Потом натягивает валенки и старую шубу. Надо пить чай, и мама говорит ему об этом, но он не слушает ее и идет на улицу. Мама не кричит, не плачет; она смотрит на Толика больными глазами, молчит, а он идет куда-то со двора, сам не зная. Он любит теперь ходить просто так.

Иди себе и иди. И ни о чем не думай. Слушай, как хрустит снег под ногами. А не хочешь, не слушай. Только шевели ногами. Ногами шевелить можно и не думая.

Он идет и идет с улицы на улицу. Он идет и идет, просто так идет, будто бы не зная куда, но приходит к кинотеатру.

Он не прячется, нет, – он становится на другой стороне, навалившись на летний киоск, где торгуют водой, и стоит.

Толик видит отца. Видит, как прохаживается отец у кинотеатра и поглядывает на часы, и смотрит по сторонам, но не смотрит на заколоченный киоск, который стоит напротив кинотеатра.

Толик глядит на отца, и сердце у него не сжимается и не бьется больно. Потому что сердца у него теперь нет. И комок не подползает к горлу. Потому что там, внутри, – вата.

Толик смотрит на отца пустыми глазами, смотрит долго, не моргая, а потом поворачивает назад.

Он идет неизвестно куда, а снег все валит и валит, будто зима торопится все свои лари, все сундуки от снега к весне освободить.

А Толик бредет по улице, плетется по переулкам, выбирается из лабиринтов, как может.

Вернется Толик поздно, когда снова засинеет улица, когда опять зажгутся огни.

Мама выставит тарелку вкусной картошки, но он лишь поковыряет вилкой и ляжет спать.

Он теперь не засыпает.

Он будто проваливается в тартарары и, проваливаясь, вспоминает, как видел он недавно сон про разноцветную тварь, которая душила его в химическом кабинете.

Вспоминает, как бабка сон этот объяснила.

Хвалит бабку, сжав губы: «Молодец, пророчица, все правильно предсказала!»

Часть вторая

Тихий омут

1

Позорная жизнь теперь у Толика. Заячья жизнь. Целый день он сидит дома. Уроки выучит и глядит во двор, боится на улицу выйти. Уж не помнит, когда клюшку брал в руки, забыл, куда сунул танкистский шлем.

А если вышел из дому, теперь одна у него дорога, всего одна – в школу да из школы, прямиком. Всего три квартала ходу-то, и раньше Толик этот путь просто не замечал. Только хлопнула школьная дверь за спиной, а он уже у своих ворот. И в школу так же.

Теперь по-другому. Теперь с крыльца он сходит озираясь, будто какой-нибудь жулик. Прежде чем за угол завернуть, выглянет осторожно, внимательно посмотрит на людей: кто идет. И если что покажется не так, соберется весь в пружину – и бегом. Или еще научился: зайдет за спину к взрослому и идет вслед за ним, будто тень, и его из-за взрослого не видно.
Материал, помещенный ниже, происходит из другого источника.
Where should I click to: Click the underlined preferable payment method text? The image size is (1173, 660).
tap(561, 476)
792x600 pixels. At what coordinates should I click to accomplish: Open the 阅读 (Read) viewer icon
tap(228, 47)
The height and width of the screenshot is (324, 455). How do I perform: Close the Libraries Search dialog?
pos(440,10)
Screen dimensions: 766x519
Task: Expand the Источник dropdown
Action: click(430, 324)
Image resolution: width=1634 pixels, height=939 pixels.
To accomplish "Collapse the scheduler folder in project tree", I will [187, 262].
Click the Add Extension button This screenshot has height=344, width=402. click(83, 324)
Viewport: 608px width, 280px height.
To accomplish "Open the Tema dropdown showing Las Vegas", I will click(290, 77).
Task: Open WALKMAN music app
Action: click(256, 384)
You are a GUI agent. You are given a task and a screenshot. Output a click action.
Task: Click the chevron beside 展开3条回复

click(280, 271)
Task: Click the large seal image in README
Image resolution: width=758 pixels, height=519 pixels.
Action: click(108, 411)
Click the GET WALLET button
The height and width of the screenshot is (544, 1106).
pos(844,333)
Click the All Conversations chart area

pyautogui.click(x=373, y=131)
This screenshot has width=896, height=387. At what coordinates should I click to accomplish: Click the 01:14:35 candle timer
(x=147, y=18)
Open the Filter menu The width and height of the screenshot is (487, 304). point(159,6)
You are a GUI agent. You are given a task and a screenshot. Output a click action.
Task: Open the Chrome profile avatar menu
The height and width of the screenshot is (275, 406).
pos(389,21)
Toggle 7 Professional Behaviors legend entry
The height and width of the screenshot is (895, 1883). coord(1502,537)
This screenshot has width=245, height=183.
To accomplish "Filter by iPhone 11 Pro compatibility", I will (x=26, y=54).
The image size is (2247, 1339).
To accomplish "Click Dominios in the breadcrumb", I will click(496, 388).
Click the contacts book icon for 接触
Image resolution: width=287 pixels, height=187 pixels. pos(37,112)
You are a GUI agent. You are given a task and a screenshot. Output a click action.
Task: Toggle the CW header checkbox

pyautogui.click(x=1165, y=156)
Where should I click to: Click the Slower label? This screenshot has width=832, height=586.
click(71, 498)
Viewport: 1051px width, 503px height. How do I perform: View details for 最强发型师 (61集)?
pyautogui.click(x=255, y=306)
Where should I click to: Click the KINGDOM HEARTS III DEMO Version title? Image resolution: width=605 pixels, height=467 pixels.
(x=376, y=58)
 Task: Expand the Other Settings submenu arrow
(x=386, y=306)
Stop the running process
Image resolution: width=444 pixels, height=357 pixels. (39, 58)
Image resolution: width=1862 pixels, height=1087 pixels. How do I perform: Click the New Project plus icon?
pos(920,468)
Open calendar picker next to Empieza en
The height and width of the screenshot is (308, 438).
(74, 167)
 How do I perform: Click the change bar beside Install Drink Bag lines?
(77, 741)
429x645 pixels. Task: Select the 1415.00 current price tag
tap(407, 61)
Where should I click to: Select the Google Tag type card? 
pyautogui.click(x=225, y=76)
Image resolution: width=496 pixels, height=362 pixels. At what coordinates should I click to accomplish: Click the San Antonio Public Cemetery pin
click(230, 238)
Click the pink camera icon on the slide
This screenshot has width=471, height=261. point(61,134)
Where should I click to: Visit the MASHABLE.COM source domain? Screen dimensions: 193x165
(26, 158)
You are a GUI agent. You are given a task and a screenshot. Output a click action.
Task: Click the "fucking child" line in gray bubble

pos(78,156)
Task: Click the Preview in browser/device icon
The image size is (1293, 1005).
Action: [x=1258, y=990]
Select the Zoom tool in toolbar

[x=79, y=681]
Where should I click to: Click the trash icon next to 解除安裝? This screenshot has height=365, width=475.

Придет Толик домой, вот так, таясь, бросит сумку возле порога и долго сидит на диване, понурясь, шапку не сняв. Ждет, когда сердце колотиться перестанет и пальцы не будут дрожать.

Вот такая жизнь…

Давно ли бегал Толик отца встречать после работы, ждал его, искал в людской толпе по знакомой походке, по плечам, опущенным устало, ждал и беззаветно любил, а сейчас, сейчас?..

Сейчас между ними пропасть. Никак через нее не перепрыгнешь.

Толик сидит у окна, и страшные картины представляются ему. Вот почтальон приносит письмо в партийный комитет. Вот читает его какой-то строгий человек, похожий на директора школы, и велит позвать отца. Вот приходит отец и стоит перед строгим человеком, опустив голову, чтобы не было видно, как он покраснел. Вот строгий человек стучит кулаком на отца и, может быть, даже грозится исключить его с завода…

Остальное Толик представлял смутно. Это ведь из школы могут исключить, а на заводе, наверное, не так, и этот строгий человек вряд ли будет стучать кулаком – разве можно стучать на отца? В общем, все это ерунда, как там будет, самое страшное – отцу не поверят.

Если бы письмо прислала бабка или мама, на худой конец. Взрослый пишет про взрослого, а тут сын жалуется на отца. Такого, наверно, еще не бывало. Такого вообще не может быть.

Сам не раз сводил Толик счеты с разными своими врагами и знал, что в этом деле можно честно стукнуть в нос. Или обозвать обидным словом. Но честно, прямо в глаза, один на один. И никогда он не думал, что есть на белом свете сила пострашней кулаков и обид. Что есть такая гнусная сила – клевета.

От тяжких мыслей к горлу подкатывал комок и в глазах все туманилось от набегавших слез. Толик моргал часто-часто, и слезы постепенно пропадали. Голова кружилась, его подташнивало, хотелось выйти на улицу, вздохнуть глубоко, чтоб набрать в себя побольше свежего, чистого воздуха, чтоб убрался из горла тяжелый комок и стало легче дышать, но он сидел по-прежнему у окна, уставясь в забор.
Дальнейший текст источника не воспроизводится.